そういえば、「レストモッド」という言葉自体は無知ゆえに知らなかった筆者だが、クラシックポルシェに現代風のテイストを入れ込んだうえで復元させているアメリカの「シンガー」については、それなりに興味をもって眺めていた。なるほど、あれがレストモッドというやつか。
そして、そんなレストモッド界に現れた超注目モデルといえば、イタリアの「Evoluto Automobili(エヴォルート・アウトモビリ)」がフェラーリ F355をレストモッドした「355 by エヴォルート」だろう。
「最高のアナログドライビングエクスペリエンス」を提供するよう設計し直されたというこの355は、ドナーカーであるフェラーリ F355をエヴォルート・アウトモビリが丹念にオーバーホールし、パーツレベルで徹底的な検査と評価、洗浄を実施。そして、場合によってはカーボンで強化したうえで、カスタマイズが行われた。
シャシーでは広範囲に及ぶねじり剛性テストが実施され、1250kgという車両重量はキープしつつ、ねじり剛性はベースモデル比で23%向上。そして、シャシーの重要なポイントはすべて強化することで、走行中のたわみは最小限に抑えられているとのこと。

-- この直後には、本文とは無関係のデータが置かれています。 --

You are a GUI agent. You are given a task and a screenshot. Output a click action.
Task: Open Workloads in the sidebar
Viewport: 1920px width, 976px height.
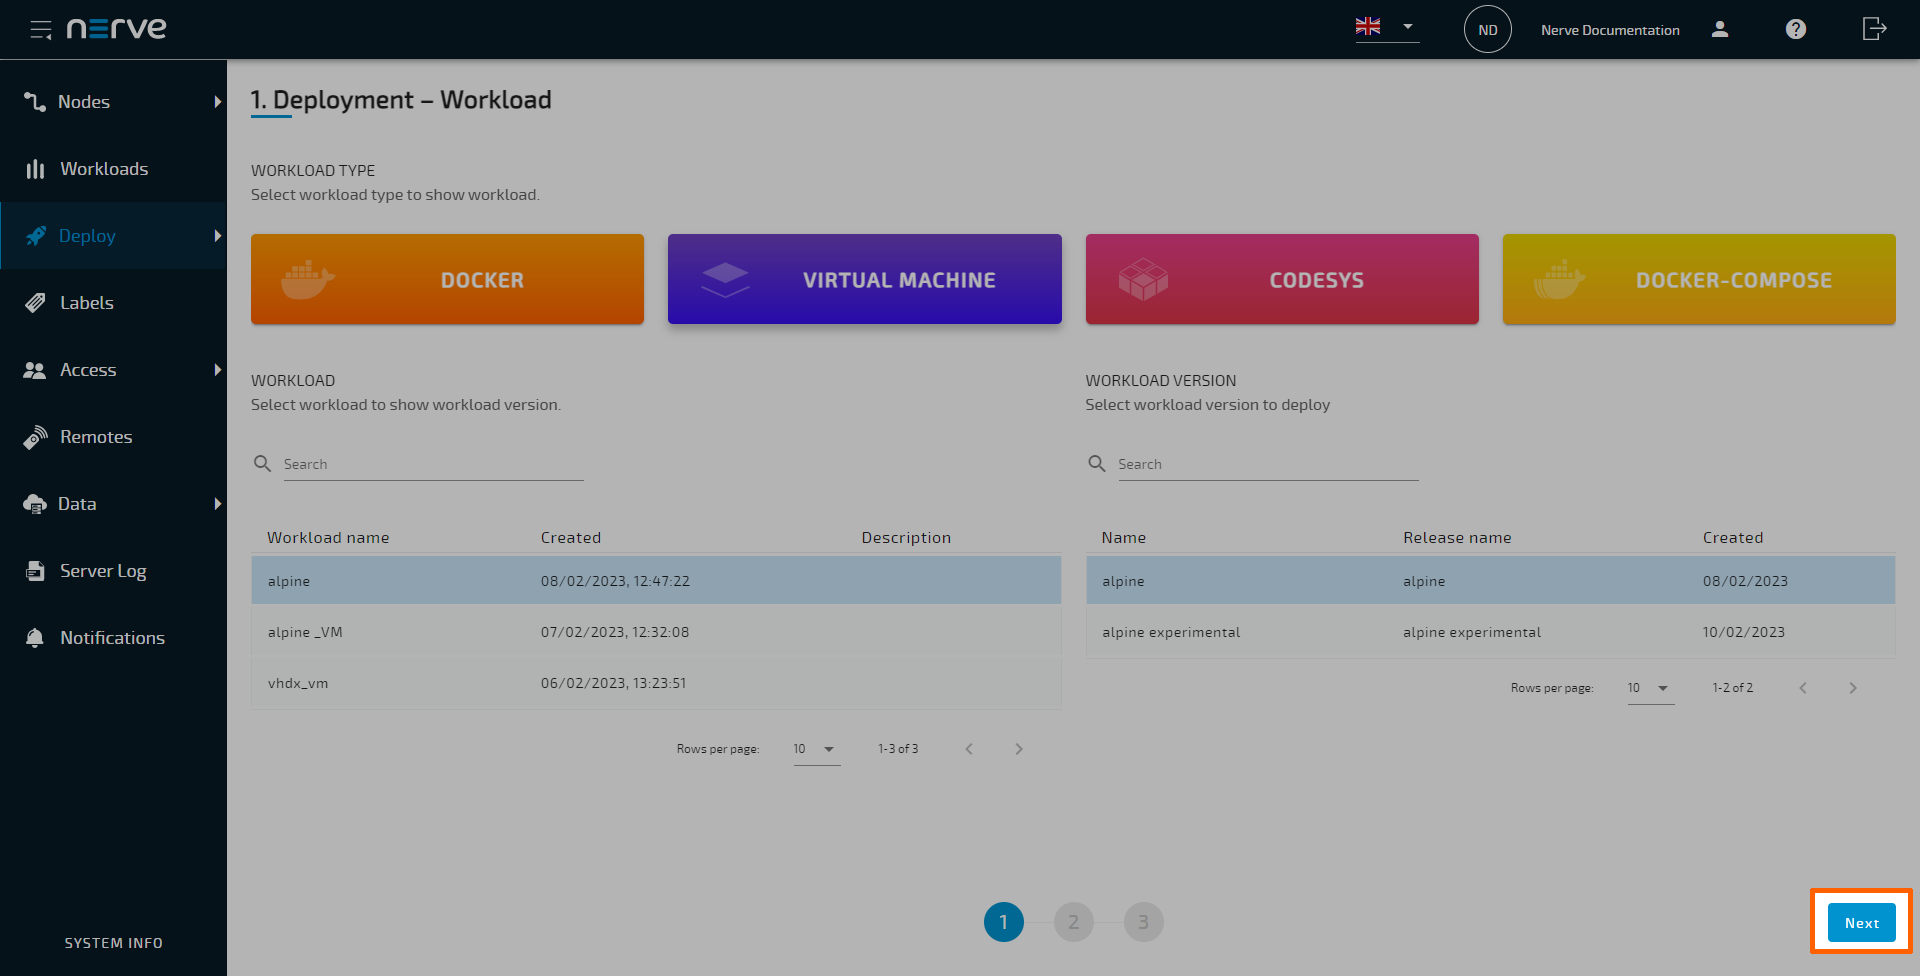[x=103, y=169]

当然ながらパワーユニットも、「レストモッド」によって大幅にアップグレードされている。
フェラーリ製3.5リッター V8エンジンには、200を超える新部品また再設計部品や補器類が装着され、新たなエンジンマネジメントシステムやコイル・オン・プラグ点火システム、特注の吸気カムシャフトに連結されたソリッド・カム・リフターなども採用。さらにチタン製排気システムと最新のトルクセンサーを組み合わせたことで振動が低減され、「21世紀レベルの信頼性を獲得」しているともいう。
これらの結果、「355 by エヴォルート」の最高出力は、ベースエンジンを40馬力上まわる425馬力となり、最大回転数は、フェラーリ F355がバリバリのニューモデルだったときと同じ8500rpmをキープ。